- [Supplied material]
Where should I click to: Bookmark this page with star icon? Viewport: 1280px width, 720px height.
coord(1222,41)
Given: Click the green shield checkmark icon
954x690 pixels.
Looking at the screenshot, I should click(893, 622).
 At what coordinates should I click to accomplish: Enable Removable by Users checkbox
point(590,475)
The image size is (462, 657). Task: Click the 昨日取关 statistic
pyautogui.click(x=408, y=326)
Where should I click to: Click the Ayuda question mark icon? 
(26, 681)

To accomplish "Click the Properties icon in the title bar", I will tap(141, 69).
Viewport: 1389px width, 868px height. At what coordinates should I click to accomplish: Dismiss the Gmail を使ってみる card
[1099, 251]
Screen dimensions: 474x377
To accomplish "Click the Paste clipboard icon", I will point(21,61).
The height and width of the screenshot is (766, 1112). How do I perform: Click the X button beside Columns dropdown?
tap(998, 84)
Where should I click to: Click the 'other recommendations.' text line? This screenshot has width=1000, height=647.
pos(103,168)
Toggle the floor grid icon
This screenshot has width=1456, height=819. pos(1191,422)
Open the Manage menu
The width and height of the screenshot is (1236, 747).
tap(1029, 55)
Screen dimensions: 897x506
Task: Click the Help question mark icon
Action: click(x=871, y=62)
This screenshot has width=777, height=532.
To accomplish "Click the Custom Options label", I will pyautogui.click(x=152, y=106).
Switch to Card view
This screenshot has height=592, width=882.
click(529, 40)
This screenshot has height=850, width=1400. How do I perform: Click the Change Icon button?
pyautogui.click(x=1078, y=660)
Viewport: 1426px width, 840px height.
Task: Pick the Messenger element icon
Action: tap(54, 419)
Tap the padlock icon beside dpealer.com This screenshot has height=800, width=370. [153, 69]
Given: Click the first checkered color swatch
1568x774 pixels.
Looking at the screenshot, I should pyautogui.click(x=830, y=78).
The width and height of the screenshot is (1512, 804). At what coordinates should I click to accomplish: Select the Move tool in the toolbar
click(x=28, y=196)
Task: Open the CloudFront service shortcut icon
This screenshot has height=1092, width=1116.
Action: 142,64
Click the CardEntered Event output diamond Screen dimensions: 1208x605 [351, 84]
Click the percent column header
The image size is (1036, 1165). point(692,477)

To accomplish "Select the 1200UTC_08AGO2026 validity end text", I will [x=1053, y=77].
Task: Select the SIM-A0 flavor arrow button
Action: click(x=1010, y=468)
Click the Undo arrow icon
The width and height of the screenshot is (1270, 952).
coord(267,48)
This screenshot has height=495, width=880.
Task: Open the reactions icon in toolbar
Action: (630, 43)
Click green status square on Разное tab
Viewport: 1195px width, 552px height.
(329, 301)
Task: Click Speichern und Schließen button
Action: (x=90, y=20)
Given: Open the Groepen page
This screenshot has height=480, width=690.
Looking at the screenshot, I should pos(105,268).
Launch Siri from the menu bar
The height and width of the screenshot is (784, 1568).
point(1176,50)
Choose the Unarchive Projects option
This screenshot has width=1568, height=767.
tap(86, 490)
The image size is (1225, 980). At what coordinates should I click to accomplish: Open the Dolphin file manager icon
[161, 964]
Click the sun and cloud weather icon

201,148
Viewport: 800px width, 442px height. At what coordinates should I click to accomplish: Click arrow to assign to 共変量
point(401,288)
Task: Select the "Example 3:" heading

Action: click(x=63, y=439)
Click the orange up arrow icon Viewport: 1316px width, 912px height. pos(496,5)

- [Challenge] Express every line of the rows above as a JSON list of strings, one string per line, leaving out blank lines.

- [The output]
[
  "Where should I click to: Bookmark this page with star icon? Viewport: 1280px width, 720px height.",
  "coord(1222,41)",
  "Given: Click the green shield checkmark icon",
  "954x690 pixels.",
  "Looking at the screenshot, I should click(893, 622).",
  " At what coordinates should I click to accomplish: Enable Removable by Users checkbox",
  "point(590,475)",
  "The image size is (462, 657). Task: Click the 昨日取关 statistic",
  "pyautogui.click(x=408, y=326)",
  "Where should I click to: Click the Ayuda question mark icon? ",
  "(26, 681)",
  "To accomplish \"Click the Properties icon in the title bar\", I will tap(141, 69).",
  "Viewport: 1389px width, 868px height. At what coordinates should I click to accomplish: Dismiss the Gmail を使ってみる card",
  "[1099, 251]",
  "Screen dimensions: 474x377",
  "To accomplish \"Click the Paste clipboard icon\", I will point(21,61).",
  "The height and width of the screenshot is (766, 1112). How do I perform: Click the X button beside Columns dropdown?",
  "tap(998, 84)",
  "Where should I click to: Click the 'other recommendations.' text line? This screenshot has width=1000, height=647.",
  "pos(103,168)",
  "Toggle the floor grid icon",
  "This screenshot has width=1456, height=819. pos(1191,422)",
  "Open the Manage menu",
  "The width and height of the screenshot is (1236, 747).",
  "tap(1029, 55)",
  "Screen dimensions: 897x506",
  "Task: Click the Help question mark icon",
  "Action: click(x=871, y=62)",
  "This screenshot has width=777, height=532.",
  "To accomplish \"Click the Custom Options label\", I will pyautogui.click(x=152, y=106).",
  "Switch to Card view",
  "This screenshot has height=592, width=882.",
  "click(529, 40)",
  "This screenshot has height=850, width=1400. How do I perform: Click the Change Icon button?",
  "pyautogui.click(x=1078, y=660)",
  "Viewport: 1426px width, 840px height.",
  "Task: Pick the Messenger element icon",
  "Action: tap(54, 419)",
  "Tap the padlock icon beside dpealer.com This screenshot has height=800, width=370. [153, 69]",
  "Given: Click the first checkered color swatch",
  "1568x774 pixels.",
  "Looking at the screenshot, I should pyautogui.click(x=830, y=78).",
  "The width and height of the screenshot is (1512, 804). At what coordinates should I click to accomplish: Select the Move tool in the toolbar",
  "click(x=28, y=196)",
  "Task: Open the CloudFront service shortcut icon",
  "This screenshot has height=1092, width=1116.",
  "Action: 142,64",
  "Click the CardEntered Event output diamond Screen dimensions: 1208x605 [351, 84]",
  "Click the percent column header",
  "The image size is (1036, 1165). point(692,477)",
  "To accomplish \"Select the 1200UTC_08AGO2026 validity end text\", I will [x=1053, y=77].",
  "Task: Select the SIM-A0 flavor arrow button",
  "Action: click(x=1010, y=468)",
  "Click the Undo arrow icon",
  "The width and height of the screenshot is (1270, 952).",
  "coord(267,48)",
  "This screenshot has height=495, width=880.",
  "Task: Open the reactions icon in toolbar",
  "Action: (630, 43)",
  "Click green status square on Разное tab",
  "Viewport: 1195px width, 552px height.",
  "(329, 301)",
  "Task: Click Speichern und Schließen button",
  "Action: (x=90, y=20)",
  "Given: Open the Groepen page",
  "This screenshot has height=480, width=690.",
  "Looking at the screenshot, I should pos(105,268).",
  "Launch Siri from the menu bar",
  "The height and width of the screenshot is (784, 1568).",
  "point(1176,50)",
  "Choose the Unarchive Projects option",
  "This screenshot has width=1568, height=767.",
  "tap(86, 490)",
  "The image size is (1225, 980). At what coordinates should I click to accomplish: Open the Dolphin file manager icon",
  "[161, 964]",
  "Click the sun and cloud weather icon",
  "201,148",
  "Viewport: 800px width, 442px height. At what coordinates should I click to accomplish: Click arrow to assign to 共変量",
  "point(401,288)",
  "Task: Select the \"Example 3:\" heading",
  "Action: click(x=63, y=439)",
  "Click the orange up arrow icon Viewport: 1316px width, 912px height. pos(496,5)"
]